AI Therapy: What the First RCT of a Generative‑AI Therapist Really Tells Us

2025-05-04

Review of: Heinz et al. 2025. Randomized Trial of a Generative AI Chatbot for Mental Health Treatment. NEJM AI. link

NEJM AI just published an 8-week RCT of Therabot, an app‑based conversational agent that delivers brief CBT, ACT, and DBT exercises.

1. Trial Design, in brief

Design: 210 U.S. adults with major‑depressive (MDD), anxiety (GAD) or eating‑disorder risk (CHR‑FED) symptoms were randomised 1:1 to four weeks of Therabot or a wait‑list (no‑treatment) control.
Outcomes: Standard depression, anxiety, eating-disorder risk measures (PHQ‑9, GAD‑7 or EDE‑Q scores at Week 4 and Week 8).
Engagement: 95 % of assigned users talked to the bot; median 260 messages (~6 h total use).

2. Under the hood:

The authors start with a GPT‑3‑class, decoder‑only transformer hosted on AWS. They use Falcon-7B and LLaMA-2-70B models, but they don't really concern themselves with the model design. Instead, their secret sauce was the data curation. They fine‑tune it on a hand‑curated corpus of therapist–patient transcripts (>100 k human‑hours) and freeze the weights. They used QLoRA for efficient fine-tuning. Again, basically normal stuff.

3. Effect sizes

The paper reports Cohen’s d = 0.845 – 0.903 for MDD. Looking closer:

They fit an ordinal‑logistic mixed model to each outcome. (Appropriate for skewed symptom scales).
Converted the log‑odds ratio to an "unbounded" d with d = ln(OR)·√3/π. (Adds ~40 % to the number compared with a classic pooled‑SD d.)
Compared against no treatment after only four weeks. (Maximises between‑group spread.)
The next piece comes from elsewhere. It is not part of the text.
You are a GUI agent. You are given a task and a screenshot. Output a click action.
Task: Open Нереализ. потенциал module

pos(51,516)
If you instead divide the raw 3.5‑point PHQ‑9 gap by the pooled SD (~6.1) you get classic d ≈ 0.58. That is still a respectable, but not huge, effect and in line with past internet‑CBT trials that use wait‑list controls.

4. What Matters for LLM Folks

Open‑weight viability. The prototype ran on open Llama‑2 weights, not a proprietary GPT—proof that careful data curation + low‑rank fine‑tuning can yield clinically persuasive behaviour.
Safety is a product spec. Guard‑rails, a crisis classifier, and human monitoring were baked into the architecture before a single patient was enrolled.
QLoRA at clinical scale. The team reports no GPU blow‑ups fine‑tuning 70B parameters thanks to quantised adapters—useful pattern for other health‑AI builders.
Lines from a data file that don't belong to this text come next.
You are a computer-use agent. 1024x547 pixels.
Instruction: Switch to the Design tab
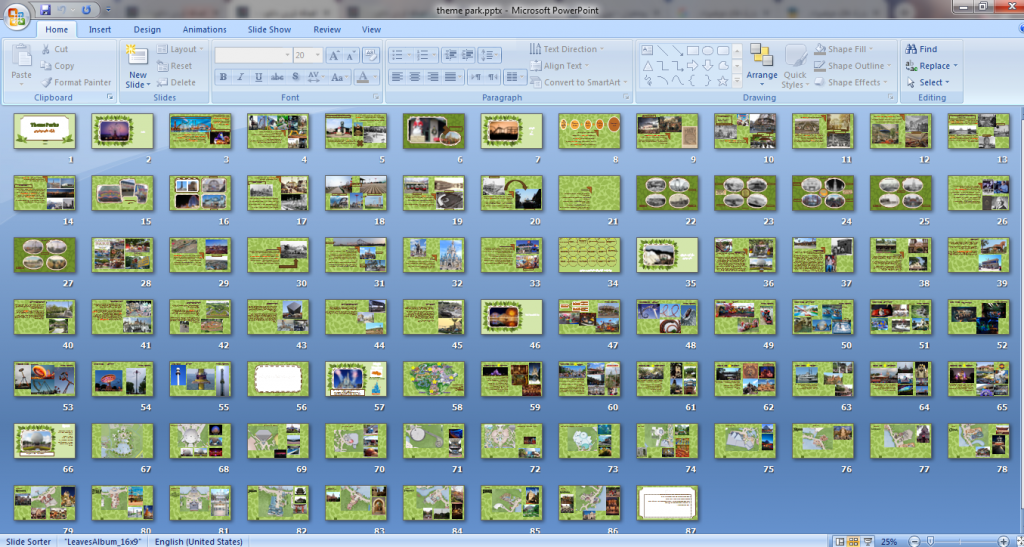pos(147,29)
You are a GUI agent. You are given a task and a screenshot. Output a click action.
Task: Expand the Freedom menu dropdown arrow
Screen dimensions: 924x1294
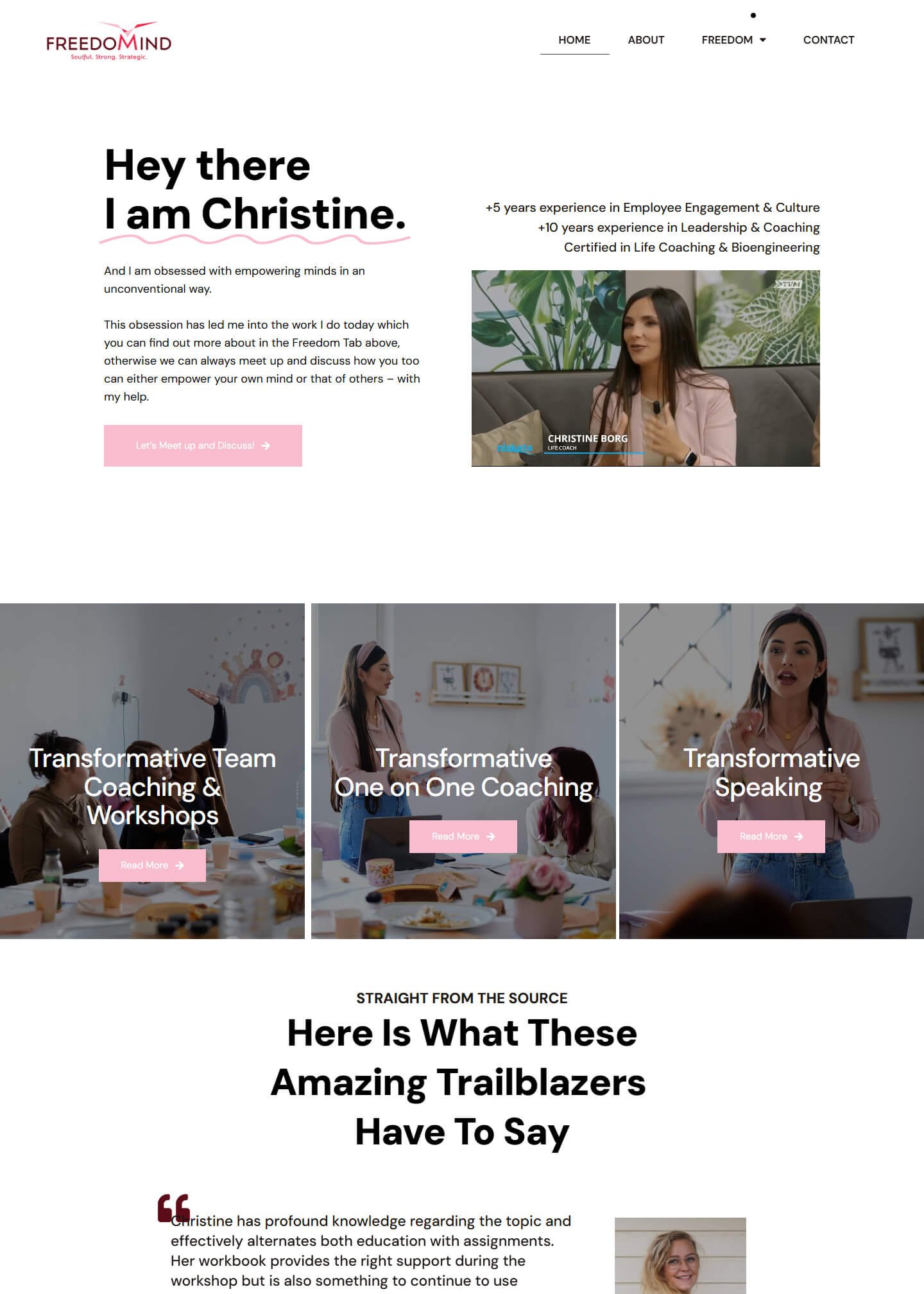pos(763,40)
5. What Matters for Statisticians

Wait‑list ≠ placebo. Participants know they’re getting nothing, inflating expectancy effects. An active digital control would almost certainly shrink d to 0.2 – 0.4.
Short follow‑up. Four‑week post‑treatment data capture the biggest divergence; longer horizons are needed to test durability.
Precision limits. Each diagnostic stratum has ~70 per arm; 95 % CIs on d span roughly ±0.25, so replication could easily land lower.
Ordinal‑to‑d conversion. Useful when raw means are unavailable, but readers should translate back to more intuitive metrics (e.g., PHQ‑9 points, remission rates).

6. Bottom Line

Therabot shows that an expert‑tuned, open‑weight LLM can deliver a moderate clinical benefit over no treatment in just four weeks, which is a big symbolic win for generative AI in healthcare. The statistics, however, are best read as an upper bound: swap in an active comparator or run the trial for six months and the effect will likely attenuate.
For practitioners the lesson is clear: quality data + safety engineering > fancy architecture, while for analysts the study is a reminder that how you compute effect size can be almost as important as the effect itself.